■ TASK ITEM: Your copy should begin at the line containing "Viewport: 1280px width, 720px" and end at the last line of the records below, matching each line exactly and leaving out pictures.

(Stored data)
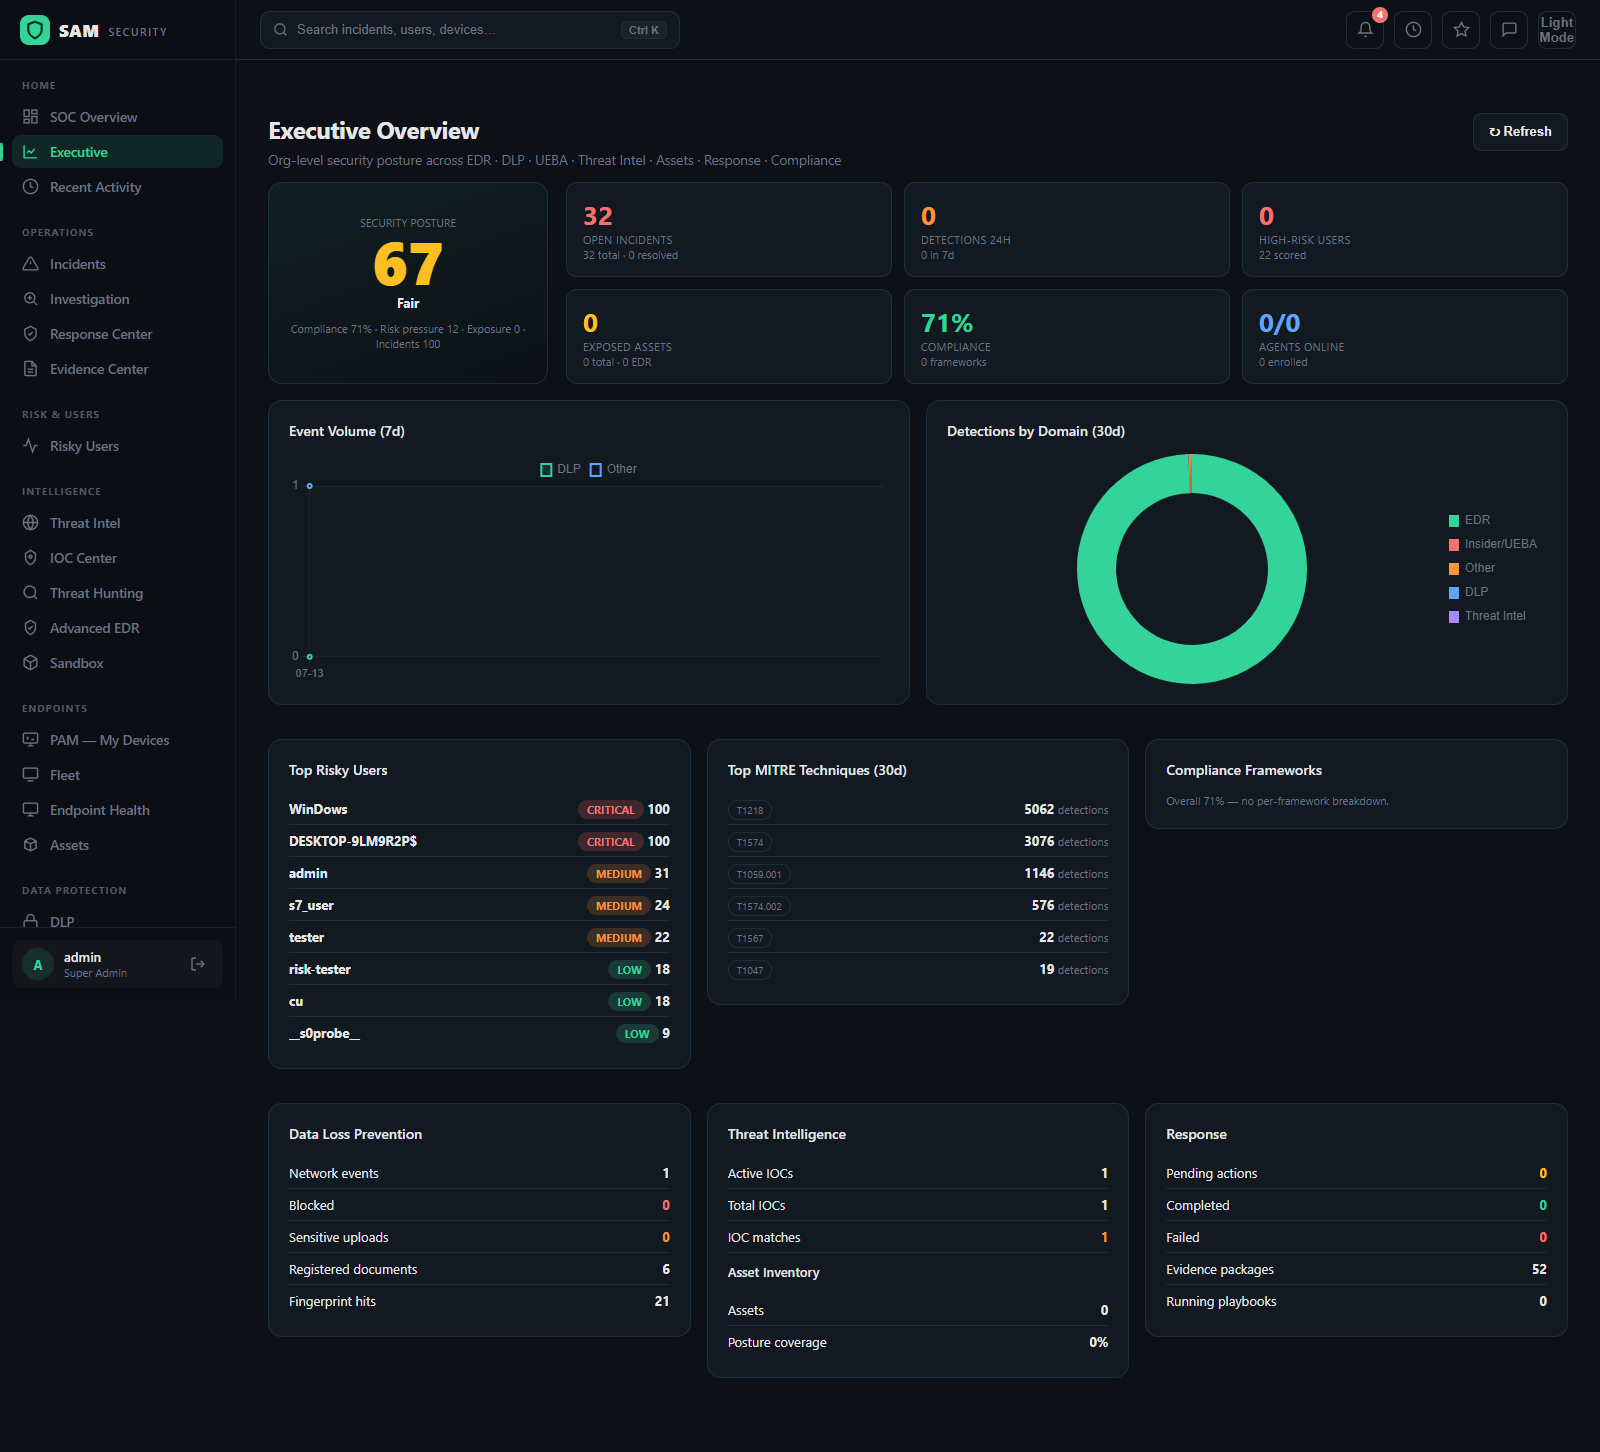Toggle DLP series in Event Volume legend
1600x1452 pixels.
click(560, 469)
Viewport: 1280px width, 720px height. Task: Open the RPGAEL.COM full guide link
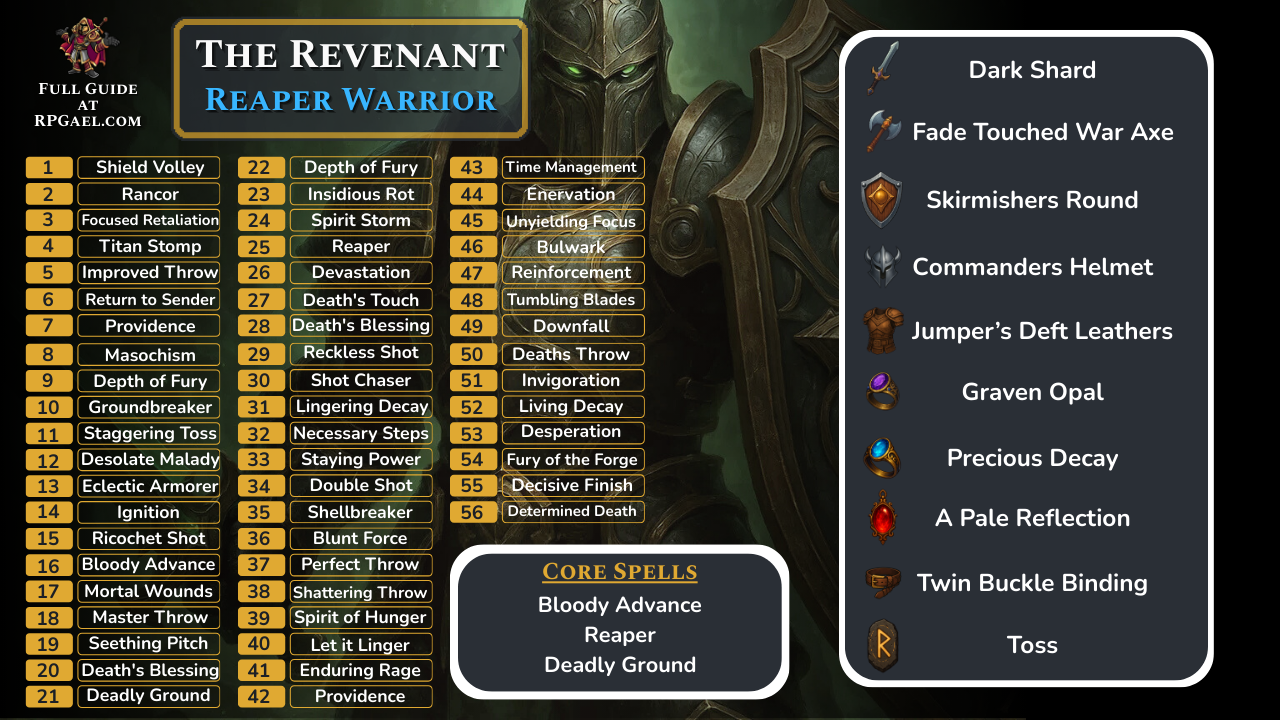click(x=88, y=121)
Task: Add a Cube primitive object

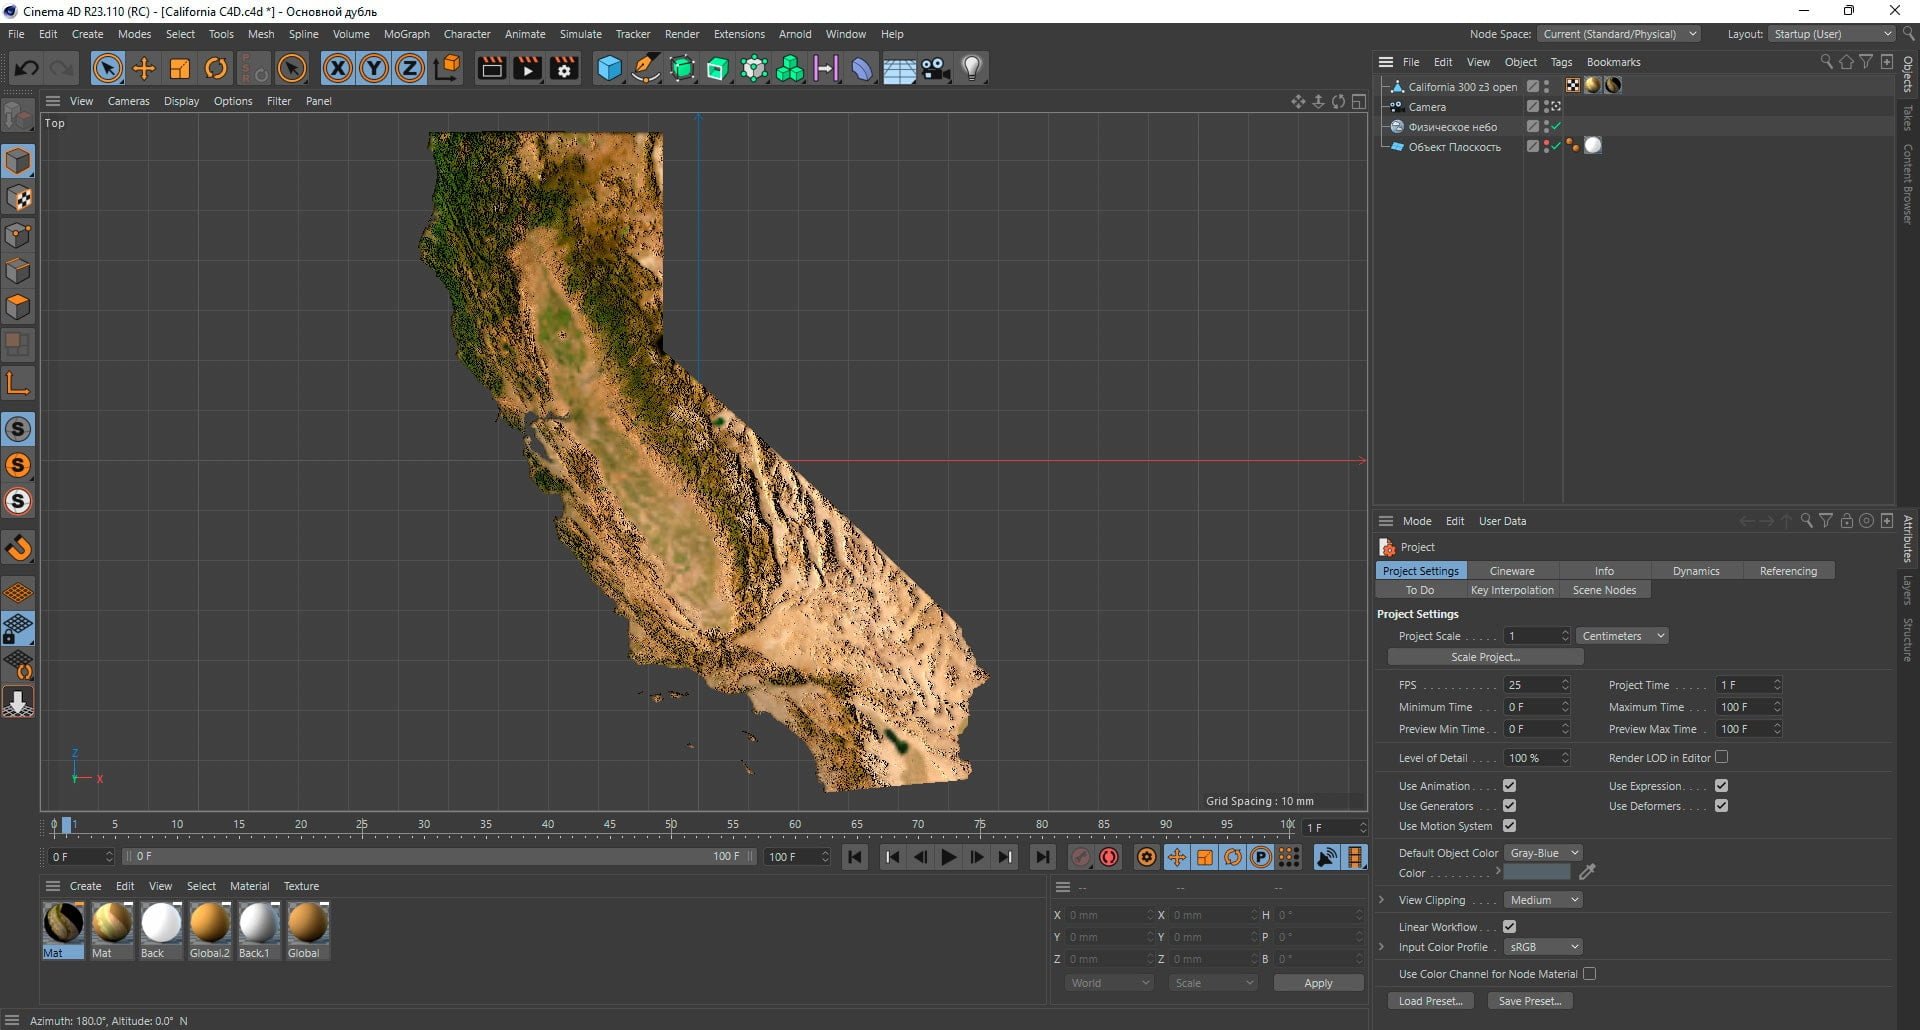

■ ANSWER SECTION:
Viewport: 1280px width, 720px height. Task: Open the RPGAEL.COM full guide link
click(x=88, y=121)
Task: Add a Cube primitive object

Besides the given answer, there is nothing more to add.